* Extract
# Regulation changes at Kolob



## ridgetop (Sep 13, 2007)

I just read the proposed changes for Kolob in 2010. I hope it goes through, it would be nice to have a compromise of both bait and artificial fishers. I love the idea of a slot limit too. It would be great to be able to have the kids fish there again with bait. People, please support this change for all those who camp up there in the summer with there families.
Here's a link to the changes proposed: http://wildlife.utah.gov/public_meetings/info/may02.pdf


----------



## Jeremy28 (Dec 1, 2007)

I actually like the regulations there because the fish will be more numerous and bigger. I caught a 6.25lber there a year and a half ago that i probably wouldn't have caught if there wasn't the regulations that exist there now.


----------



## mjschijf (Oct 1, 2007)

ridgetop said:


> I just read the proposed changes for Kolob in 2010. I hope it goes through, it would be nice to have a compromise of both bait and artificial fishers. I love the idea of a slot limit too. It would be great to be able to have the kids fish there again with bait. People, please support this change for all those who camp up there in the summer with there families.


I have been hearing about these proposed changes in the regulations for a while, but what exactly are the proposed changes?

I agree with Jeremy28. I think the current regulations are what makes Kolob such a quality fishery. There are plenty of places to bring the kids and fish with bait in southern Utah. Why not have a place around like Kolob where you can go to get away from mob bait hucking crowds? That's just my 2 cents, but I might be a little biased...I hate fishing with bait.


----------



## ridgetop (Sep 13, 2007)

I posted a link to the new proposed management plan. It seems like it could be great for both sides. ( bait and fly fishers) BTW, big fish can be caught in almost all the southern Utah lakes not just Kolob. Why should all the families that live on Kolob during the summers have to drive over an hour to the closest trout lake to fish with bait when they have one 5 minutes away.


----------



## PBH (Nov 7, 2007)

Jeremy28 said:


> I actually like the regulations there because the fish will be more numerous and bigger. I caught a 6.25lber there a year and a half ago that i probably wouldn't have caught if there wasn't the regulations that exist there now.


I have to disagree to a point. The current regulations help keep Kolob a good fishery, but they also prevent Kolob from being a GREAT fishery.

* Given entries
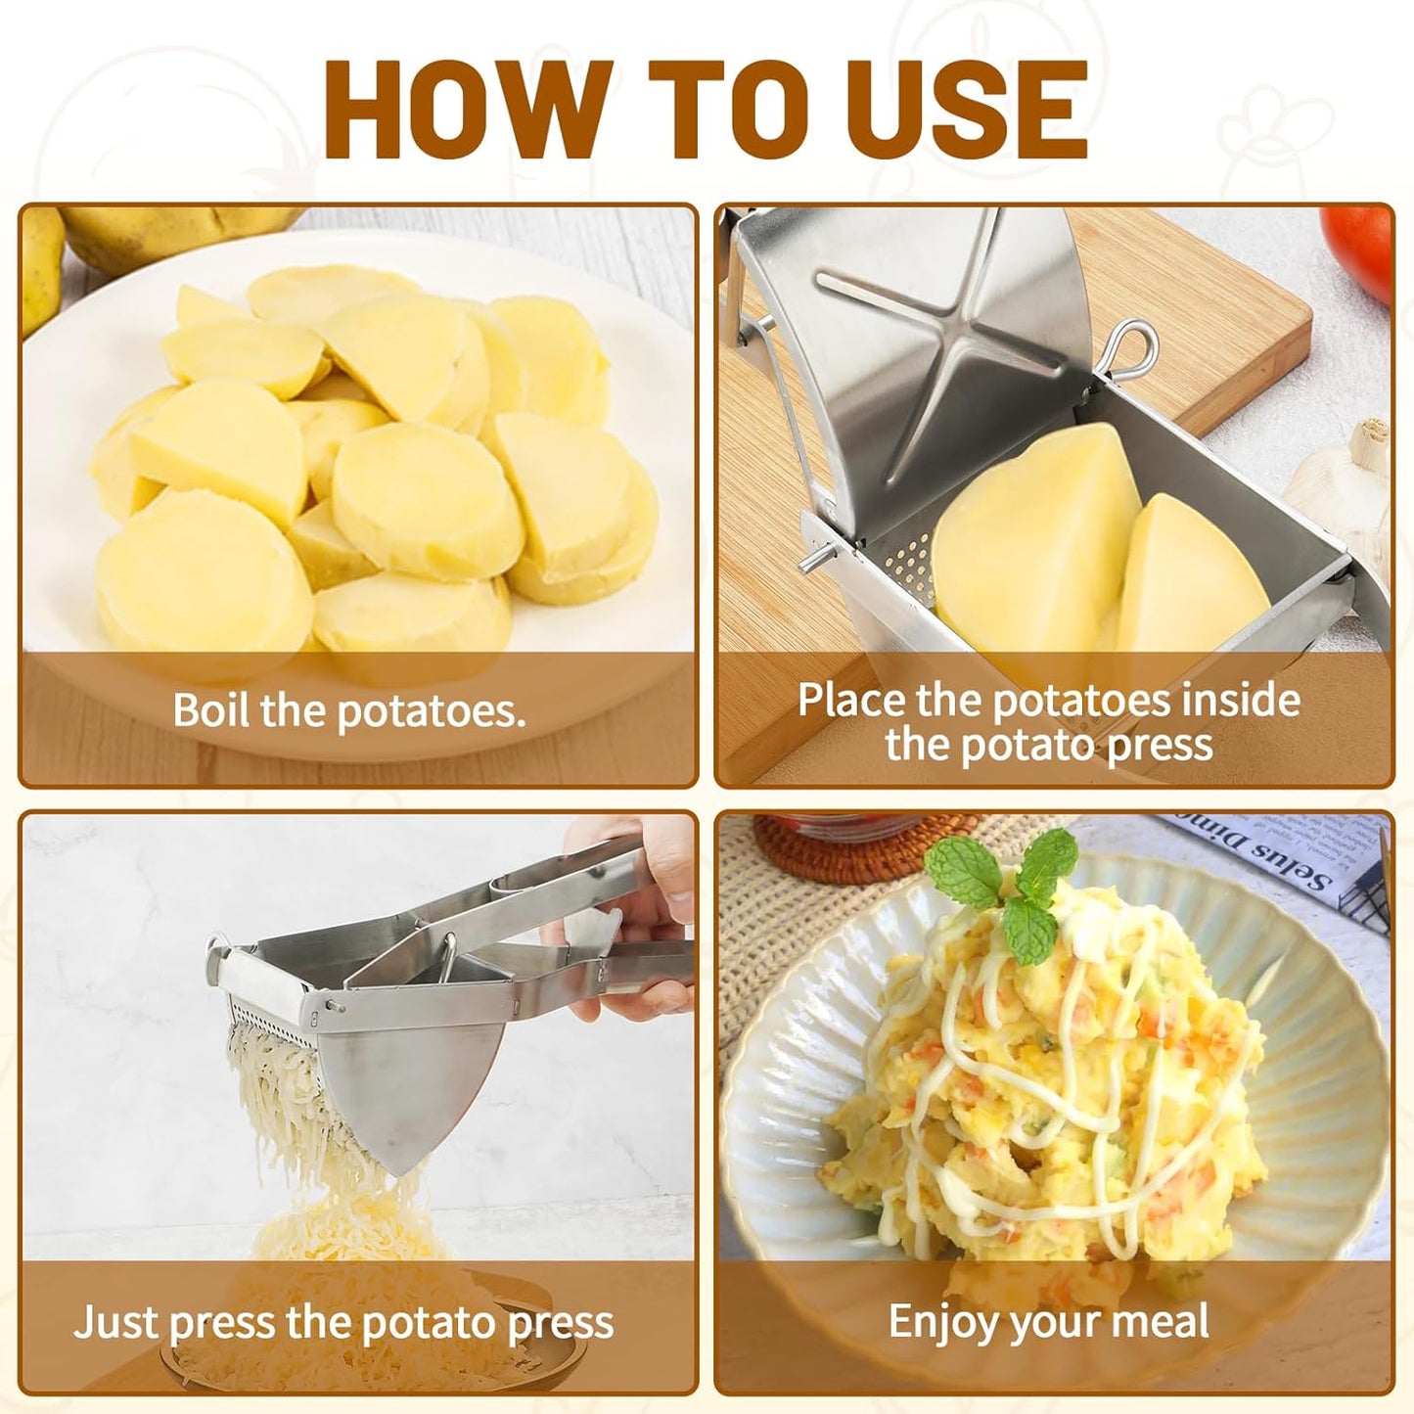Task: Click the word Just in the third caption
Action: click(x=115, y=1323)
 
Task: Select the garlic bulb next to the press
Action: click(x=1346, y=479)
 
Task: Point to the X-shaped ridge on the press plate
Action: click(x=939, y=323)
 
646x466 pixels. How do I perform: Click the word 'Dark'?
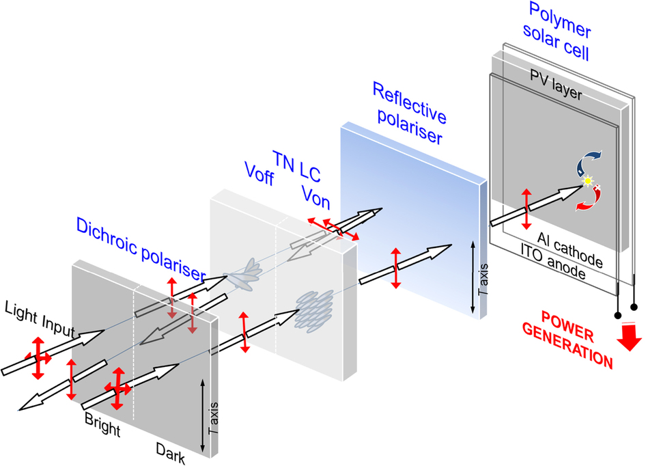pyautogui.click(x=170, y=452)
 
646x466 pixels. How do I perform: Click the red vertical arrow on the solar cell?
pyautogui.click(x=525, y=210)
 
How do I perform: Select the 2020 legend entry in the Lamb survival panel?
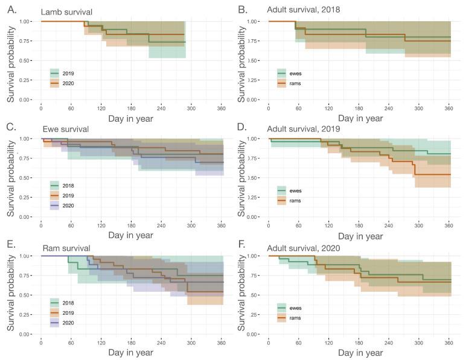63,84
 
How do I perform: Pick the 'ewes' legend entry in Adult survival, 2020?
290,308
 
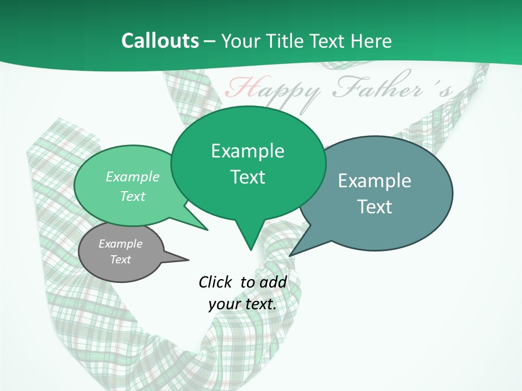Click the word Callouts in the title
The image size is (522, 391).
[160, 41]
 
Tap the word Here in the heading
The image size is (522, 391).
[371, 41]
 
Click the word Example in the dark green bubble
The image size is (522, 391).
[247, 151]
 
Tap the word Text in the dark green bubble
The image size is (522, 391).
[247, 177]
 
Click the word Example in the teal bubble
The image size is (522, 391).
[375, 181]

* Directions
Reproduce word for word the passage of the Kolob fishing regulations thread between "I agree with" and "fishing with bait.", inclusive.

* The completed task
I agree with Jeremy28. I think the current regulations are what makes Kolob such a quality fishery. There are plenty of places to bring the kids and fish with bait in southern Utah. Why not have a place around like Kolob where you can go to get away from mob bait hucking crowds? That's just my 2 cents, but I might be a little biased...I hate fishing with bait.